◆ Exercise data:

◇ ◇ ◇ ◇

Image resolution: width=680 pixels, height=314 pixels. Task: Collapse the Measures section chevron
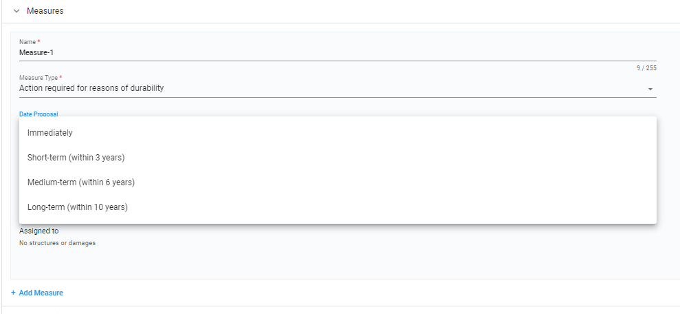(x=17, y=11)
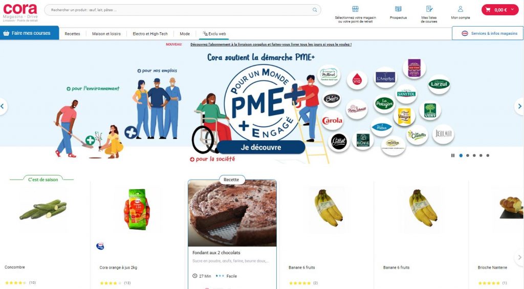Open the coraplus delivery subscription link

point(271,45)
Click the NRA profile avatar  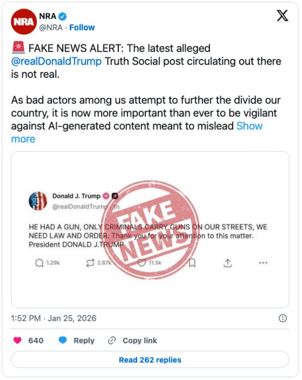[23, 22]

◇ ◇ ◇ ◇

◆ What is asked: Identify every line in the entries above that contains the string "pixels" and copy each such line. Case counts.

◆ The answer:
Image resolution: width=680 pixels, height=314 pixels. Task: Collapse the Measures section chevron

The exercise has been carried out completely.